LE QUATTRO LEZIONI DEL CASO ARGENTINO – Intanto però, l’agenzia di rating Fitch, il 27 novembre ha declassato in un solo colpo il rating dell’Argentina di ben cinque livelli: da “B” a “CC”. Insomma Fitch ritiene probabile a breve un nuovo default dell’Argentina, che proprio il 15 dicembre prossimo dovrebbe pagare 3 miliardi di dollari a fronte di titoli emessi in seguito all’operazione di concambio. La vicenda non è ancora conclusa, così come sono ancora poco chiare le tattiche e gli obiettivi reali dei due principali attori in campo, la Repubblica Argentina da un lato ed i fondi di investimento dall’altro. Ma alcune lezioni dal caso argentino possono già essere tratte. Primo, un Paese che ripudia o rinegozia il debito lasciando una parte dei creditori insoddisfatti, rischia di subire ripercussioni legali per molti anni.

Secondo, un Paese che non è in grado di onorare il proprio debito non riconquista in tempi brevi la fiducia degli investitori. Terzo, quando pure riesce a tornare sui mercati finanziari internazionali per raccogliere capitali, i danni di immagine e le ripercussioni legali sono sempre dietro l’angolo e possono riportarlo sul lastrico, con pregiudizio anche dei nuovi investitori.

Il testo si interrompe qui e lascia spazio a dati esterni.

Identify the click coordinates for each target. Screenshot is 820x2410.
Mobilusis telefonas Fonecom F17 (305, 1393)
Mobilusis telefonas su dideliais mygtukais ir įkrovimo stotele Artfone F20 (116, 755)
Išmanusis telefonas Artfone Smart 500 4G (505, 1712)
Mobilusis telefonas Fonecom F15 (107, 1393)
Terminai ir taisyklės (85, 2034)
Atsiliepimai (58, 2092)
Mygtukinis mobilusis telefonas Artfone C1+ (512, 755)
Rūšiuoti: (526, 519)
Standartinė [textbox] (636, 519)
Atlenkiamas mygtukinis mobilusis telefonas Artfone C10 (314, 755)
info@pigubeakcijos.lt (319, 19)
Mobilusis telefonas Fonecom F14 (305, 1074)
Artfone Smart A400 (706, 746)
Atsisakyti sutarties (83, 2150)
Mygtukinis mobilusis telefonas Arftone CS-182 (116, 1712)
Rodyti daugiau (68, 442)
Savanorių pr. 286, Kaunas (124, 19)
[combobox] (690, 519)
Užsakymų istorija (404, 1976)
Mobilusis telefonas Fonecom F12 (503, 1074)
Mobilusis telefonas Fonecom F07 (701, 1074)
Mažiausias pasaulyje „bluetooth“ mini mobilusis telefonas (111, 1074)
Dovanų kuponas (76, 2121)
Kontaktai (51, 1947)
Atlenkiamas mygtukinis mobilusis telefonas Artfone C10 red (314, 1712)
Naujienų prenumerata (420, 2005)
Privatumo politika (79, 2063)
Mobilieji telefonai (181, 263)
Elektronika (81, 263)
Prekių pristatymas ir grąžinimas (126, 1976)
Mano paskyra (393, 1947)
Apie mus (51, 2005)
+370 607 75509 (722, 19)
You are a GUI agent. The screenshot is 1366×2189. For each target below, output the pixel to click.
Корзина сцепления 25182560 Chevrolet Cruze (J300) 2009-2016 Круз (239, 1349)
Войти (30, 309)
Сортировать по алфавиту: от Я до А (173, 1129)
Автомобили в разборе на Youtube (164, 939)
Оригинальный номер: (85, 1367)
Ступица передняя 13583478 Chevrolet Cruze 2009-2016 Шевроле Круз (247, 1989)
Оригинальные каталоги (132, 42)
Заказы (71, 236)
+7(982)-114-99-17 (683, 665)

Quarto, non è del tutto deprecabile l’azione dei cosiddetti “fondi avvoltoio”, che conservano la funzione di evitare che i grandi debitori si lascino alle spalle le proprie obbligazioni senza curarsi delle ragioni di chi, come i tanti piccoli investitori che a suo tempo acquistarono i tango-bonds, non ha la forza di opporsi. Infine, aldilà delle valutazioni legali dei giudici competenti, da un punto di vista etico è giusto che un debitore che ritorna ad essere solvente onori prima i vecchi debiti e poi ne faccia di nuovi. Su questi punti dovrebbero riflettere coloro che, con troppa leggerezza, a volte propongono all’Italia di rinunciare all’Euro, ripudiare e poi rinegoziare il proprio debito pubblico.